GIVEN INSTRUCTION: Continue the article on log dataframes from the point where it stops.

ARTICLE:
Log Dataframes

Note

Dataframe functions are currently in beta and are exported from the inspect_ai.analysis.beta module. The beta module will be preserved after final release so that code written against it now will continue to work after the beta.

Overview

Inspect eval logs have a hierarchical structure which is well suited to flexibly capturing all the elements of an evaluation. However, when analysing or visualising log data you will often want to transform logs into a dataframe. The inspect_ai.analysis module includes a variety of functions for extracting Pandas dataframes from logs, including:

Function Description
evals_df() Evaluation level data (e.g. task, model, scores, etc.). One row per log file.
samples_df() Sample level data (e.g. input, metadata, scores, errors, etc.) One row per sample, where each log file contains many samples.
messages_df() Message level data (e.g. role, content, etc.). One row per message, where each sample contains many messages.
events_df() Event level data (type, timing, content, etc.). One row per event, where each sample contains many events.

Each function extracts a default set of columns, however you can tailor column reading to work in whatever way you need for your analysis. Extracted dataframes can either be denormalized (e.g. if you want to immediately summarise or plot them) or normalised (e.g. if you are importing them into a SQL database).

Below we’ll walk through a few examples, then after that provide more in-depth documentation on customising how dataframes are read for various scenarios.

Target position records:
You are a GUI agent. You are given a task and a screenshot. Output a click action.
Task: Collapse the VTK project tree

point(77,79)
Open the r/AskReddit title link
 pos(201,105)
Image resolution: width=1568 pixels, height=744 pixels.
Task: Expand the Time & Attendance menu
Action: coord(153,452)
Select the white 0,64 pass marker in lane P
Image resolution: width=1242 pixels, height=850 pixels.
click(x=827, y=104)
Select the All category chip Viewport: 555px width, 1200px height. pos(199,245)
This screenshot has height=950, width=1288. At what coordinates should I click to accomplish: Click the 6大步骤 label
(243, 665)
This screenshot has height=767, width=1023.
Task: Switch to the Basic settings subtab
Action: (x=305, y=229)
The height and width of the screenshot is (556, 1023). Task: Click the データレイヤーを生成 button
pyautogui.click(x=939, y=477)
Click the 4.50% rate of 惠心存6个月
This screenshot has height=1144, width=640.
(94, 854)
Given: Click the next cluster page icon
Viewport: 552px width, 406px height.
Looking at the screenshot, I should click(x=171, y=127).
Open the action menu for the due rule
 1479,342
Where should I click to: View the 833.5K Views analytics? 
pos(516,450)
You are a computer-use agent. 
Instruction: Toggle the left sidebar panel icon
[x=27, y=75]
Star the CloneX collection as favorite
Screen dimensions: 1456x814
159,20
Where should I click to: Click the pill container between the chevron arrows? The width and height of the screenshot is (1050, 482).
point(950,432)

RESULT OF THE EXERCISE:
Basics

Reading Data

Use the evals_df() function to read a dataframe containing a row for each log file (note that we import from inspect_ai.analysis.beta since the dataframe functions are currently in beta):

# read logs from a given log directory
from inspect_ai.analysis.beta import evals_df
evals_df("logs")   
<class 'pandas.core.frame.DataFrame'>
RangeIndex: 9 entries, 0 to 8
Columns: 51 entries, eval_id to score_model_graded_qa_stderr

The default configuration for evals_df() reads a predefined set of columns. You can customise column reading in a variety of ways (covered below in Columns).

Use the samples_df() function to read a dataframe with a record for each sample across a set of log files. For example, here we read all of the samples in the “logs” directory:

from inspect_ai.analysis.beta import samples_df

samples_df("logs")
<class 'pandas.core.frame.DataFrame'>
RangeIndex: 408 entries, 0 to 407
Columns: 13 entries, sample_id to retries

By default, sample_df() reads all of the columns in the EvalSampleSummary data structure (12 columns), along with the eval_id for linking back to the parent eval log file.

Column Groups

When reading dataframes, there are a number of pre-built column groups you can use to read various subsets of columns. For example:

from inspect_ai.analysis.beta import (
    EvalInfo, EvalModel, EvalResults, evals_df
)

evals_df(
    logs="logs", 
    columns=EvalInfo + EvalModel + EvalResults
)
<class 'pandas.core.frame.DataFrame'>
RangeIndex: 9 entries, 0 to 8
Columns: 23 entries, eval_id to score_headline_value

This dataframe has 23 columns rather than the 51 we saw when using the default evals_df() congiruation, reflecting the explicit columns groups specified.

You can also use column groups to join columns for doing analysis or plotting. For example, here we include eval level data along with each sample:

from inspect_ai.analysis.beta import (
    EvalInfo, EvalModel, SampleSummary, samples_df
)

samples_df(
    logs="logs", 
    columns=EvalInfo + EvalModel + SampleSummary
)
<class 'pandas.core.frame.DataFrame'>
RangeIndex: 408 entries, 0 to 407
Columns: 27 entries, sample_id to retries

This dataframe has 27 columns rather than than the 13 we saw for the default samples_df() behavior, reflecting the additional eval level columns. You can create your own column groups and definitions to further customise reading (see Columns for details).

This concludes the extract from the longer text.